— Written problem 1 —
In the passage on the inter-layer interference model, what two kinds of data can be gathered once the mathematical model is constructed?

— Article —
Combining Equations (1) and (4) leads to:

$${\alpha }_o={\displaystyle \frac{\sum _{i=1}^m\frac{K_i{k}_{roi}{h}_i\left(P_{ei}-P_{iwf}-G_i\right)}{\left(P_{ei}-P_{iwf}\right)B_{oi}{\mu }_{oi}\left(ln\frac{R_{ei}}{R_w}+s_i\right)}-\sum _{i=1}^m\frac{K_i{k}_{roi}{h}_i\left(P_e-P_{iwf}-G_i\right)}{\left(P_e-P_{iwf}\right)B_{oi}{\mu }_{oi}\left(ln\frac{R_{ei}}{R_w}+s_i\right)}}{\sum _{i=1}^m\frac{K_i{k}_{roi}h\left(P_{ei}-P_{iwf}-G_i\right)}{\left(P_{ei}-P_{iwf}\right)B_{oi}{\mu }_{oi}\left(ln\frac{R_{ei}}{R_w}+s_i\right)}}}$$

(5)

After constructing the mathematical model, we can gather data on the physical and chemical properties of the reservoir, as well as production history data, to explore the patterns of inter-layer interference under different conditions. Analyzing the main factors affecting inter-layer interference and identifying the patterns of various influencing factors, we can ensure that this multi-parameter coupled inter-layer interference coefficient characterization mathematical model can help developers optimize production plans and enhance the economic benefits of oil and gas fields. This mathematical model can also play a significant role in environmental protection and the rational use of resources.

[Lines of data]
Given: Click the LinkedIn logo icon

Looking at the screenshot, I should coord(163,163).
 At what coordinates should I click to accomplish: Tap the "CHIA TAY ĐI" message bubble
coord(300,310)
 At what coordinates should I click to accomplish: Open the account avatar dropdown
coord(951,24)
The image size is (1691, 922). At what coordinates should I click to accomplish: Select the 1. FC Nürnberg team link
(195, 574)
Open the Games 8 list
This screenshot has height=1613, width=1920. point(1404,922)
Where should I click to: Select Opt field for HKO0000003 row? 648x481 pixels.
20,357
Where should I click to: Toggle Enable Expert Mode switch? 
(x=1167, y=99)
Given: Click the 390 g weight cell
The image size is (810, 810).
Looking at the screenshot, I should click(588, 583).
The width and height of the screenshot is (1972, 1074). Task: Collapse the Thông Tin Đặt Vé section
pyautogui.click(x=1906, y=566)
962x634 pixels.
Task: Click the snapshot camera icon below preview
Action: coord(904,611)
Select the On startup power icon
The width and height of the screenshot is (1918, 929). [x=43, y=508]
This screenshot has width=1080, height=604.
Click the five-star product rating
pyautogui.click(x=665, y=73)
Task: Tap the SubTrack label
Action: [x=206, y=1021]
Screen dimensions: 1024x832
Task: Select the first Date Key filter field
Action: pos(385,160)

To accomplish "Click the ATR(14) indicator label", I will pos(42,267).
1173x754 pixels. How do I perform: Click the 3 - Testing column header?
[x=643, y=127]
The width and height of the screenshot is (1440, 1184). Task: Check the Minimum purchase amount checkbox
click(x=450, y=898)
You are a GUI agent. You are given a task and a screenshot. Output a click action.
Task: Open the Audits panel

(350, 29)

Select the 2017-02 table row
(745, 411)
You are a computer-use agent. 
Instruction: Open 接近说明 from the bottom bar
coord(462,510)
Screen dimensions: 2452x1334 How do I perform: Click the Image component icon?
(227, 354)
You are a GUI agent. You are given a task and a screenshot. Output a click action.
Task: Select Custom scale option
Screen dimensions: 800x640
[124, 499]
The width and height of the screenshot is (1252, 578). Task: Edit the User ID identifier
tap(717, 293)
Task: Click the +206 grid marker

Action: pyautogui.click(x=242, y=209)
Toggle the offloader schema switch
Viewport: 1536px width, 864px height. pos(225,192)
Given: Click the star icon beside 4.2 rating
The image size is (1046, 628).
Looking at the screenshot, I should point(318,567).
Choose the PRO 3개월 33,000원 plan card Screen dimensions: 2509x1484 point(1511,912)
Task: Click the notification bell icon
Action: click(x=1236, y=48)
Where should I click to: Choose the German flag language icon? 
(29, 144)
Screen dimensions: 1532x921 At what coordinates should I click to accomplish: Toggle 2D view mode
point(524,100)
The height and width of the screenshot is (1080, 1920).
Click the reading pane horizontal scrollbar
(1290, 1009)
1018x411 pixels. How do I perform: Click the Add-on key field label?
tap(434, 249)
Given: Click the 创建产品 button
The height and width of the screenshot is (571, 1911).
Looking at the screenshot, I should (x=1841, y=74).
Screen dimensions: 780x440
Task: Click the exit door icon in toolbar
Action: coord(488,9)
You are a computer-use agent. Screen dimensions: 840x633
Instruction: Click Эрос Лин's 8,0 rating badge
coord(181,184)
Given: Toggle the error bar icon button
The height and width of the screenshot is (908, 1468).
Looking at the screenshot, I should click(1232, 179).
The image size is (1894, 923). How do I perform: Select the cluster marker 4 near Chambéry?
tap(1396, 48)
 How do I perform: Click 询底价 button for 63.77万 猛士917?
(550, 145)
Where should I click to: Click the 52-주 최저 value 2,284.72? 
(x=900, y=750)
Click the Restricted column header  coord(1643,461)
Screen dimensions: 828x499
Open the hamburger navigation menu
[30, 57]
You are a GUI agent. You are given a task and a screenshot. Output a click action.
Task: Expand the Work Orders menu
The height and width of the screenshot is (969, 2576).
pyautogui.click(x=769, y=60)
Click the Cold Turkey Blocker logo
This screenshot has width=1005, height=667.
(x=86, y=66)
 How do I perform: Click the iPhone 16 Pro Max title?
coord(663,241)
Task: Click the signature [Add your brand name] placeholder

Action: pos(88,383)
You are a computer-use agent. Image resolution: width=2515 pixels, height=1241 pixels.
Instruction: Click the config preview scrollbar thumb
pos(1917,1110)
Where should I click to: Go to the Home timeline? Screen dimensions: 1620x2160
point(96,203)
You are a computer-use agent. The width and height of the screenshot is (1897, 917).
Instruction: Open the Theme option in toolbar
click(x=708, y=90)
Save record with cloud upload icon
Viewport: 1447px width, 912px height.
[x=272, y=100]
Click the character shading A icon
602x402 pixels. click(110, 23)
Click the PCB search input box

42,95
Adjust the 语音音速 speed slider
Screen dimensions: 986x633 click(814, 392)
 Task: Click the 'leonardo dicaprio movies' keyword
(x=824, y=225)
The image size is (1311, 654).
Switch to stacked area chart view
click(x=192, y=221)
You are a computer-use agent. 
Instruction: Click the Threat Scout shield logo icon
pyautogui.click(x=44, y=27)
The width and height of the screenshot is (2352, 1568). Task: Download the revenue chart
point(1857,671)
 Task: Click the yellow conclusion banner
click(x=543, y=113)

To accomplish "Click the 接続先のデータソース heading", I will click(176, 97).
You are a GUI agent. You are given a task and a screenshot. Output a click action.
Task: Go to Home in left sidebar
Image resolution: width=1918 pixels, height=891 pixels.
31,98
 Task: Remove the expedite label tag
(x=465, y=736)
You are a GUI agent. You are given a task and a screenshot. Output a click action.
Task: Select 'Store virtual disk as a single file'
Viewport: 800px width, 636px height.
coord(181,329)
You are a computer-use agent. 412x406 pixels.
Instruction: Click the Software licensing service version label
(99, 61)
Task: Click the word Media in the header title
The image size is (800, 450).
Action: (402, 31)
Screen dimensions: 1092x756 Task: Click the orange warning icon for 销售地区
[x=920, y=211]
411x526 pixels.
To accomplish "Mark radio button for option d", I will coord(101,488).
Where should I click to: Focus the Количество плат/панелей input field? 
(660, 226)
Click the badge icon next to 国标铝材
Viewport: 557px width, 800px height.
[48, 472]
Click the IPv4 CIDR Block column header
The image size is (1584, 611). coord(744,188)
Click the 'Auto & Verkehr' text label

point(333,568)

— Written problem 2 —
Reproduce the records from the line with "Adjust the 语音音速 speed slider" through the end of the records.

— Exercise answer 1 —
Data on the physical and chemical properties of the reservoir, and production history data.

— Exercise answer 2 —
Adjust the 语音音速 speed slider
Screen dimensions: 986x633 click(814, 392)
 Task: Click the 'leonardo dicaprio movies' keyword
(x=824, y=225)
The image size is (1311, 654).
Switch to stacked area chart view
click(x=192, y=221)
You are a computer-use agent. 
Instruction: Click the Threat Scout shield logo icon
pyautogui.click(x=44, y=27)
The width and height of the screenshot is (2352, 1568). Task: Download the revenue chart
point(1857,671)
 Task: Click the yellow conclusion banner
click(x=543, y=113)

To accomplish "Click the 接続先のデータソース heading", I will click(176, 97).
You are a GUI agent. You are given a task and a screenshot. Output a click action.
Task: Go to Home in left sidebar
Image resolution: width=1918 pixels, height=891 pixels.
31,98
 Task: Remove the expedite label tag
(x=465, y=736)
You are a GUI agent. You are given a task and a screenshot. Output a click action.
Task: Select 'Store virtual disk as a single file'
Viewport: 800px width, 636px height.
coord(181,329)
You are a computer-use agent. 412x406 pixels.
Instruction: Click the Software licensing service version label
(99, 61)
Task: Click the word Media in the header title
The image size is (800, 450).
Action: (402, 31)
Screen dimensions: 1092x756 Task: Click the orange warning icon for 销售地区
[x=920, y=211]
411x526 pixels.
To accomplish "Mark radio button for option d", I will coord(101,488).
Where should I click to: Focus the Количество плат/панелей input field? 
(660, 226)
Click the badge icon next to 国标铝材
Viewport: 557px width, 800px height.
[48, 472]
Click the IPv4 CIDR Block column header
The image size is (1584, 611). coord(744,188)
Click the 'Auto & Verkehr' text label

point(333,568)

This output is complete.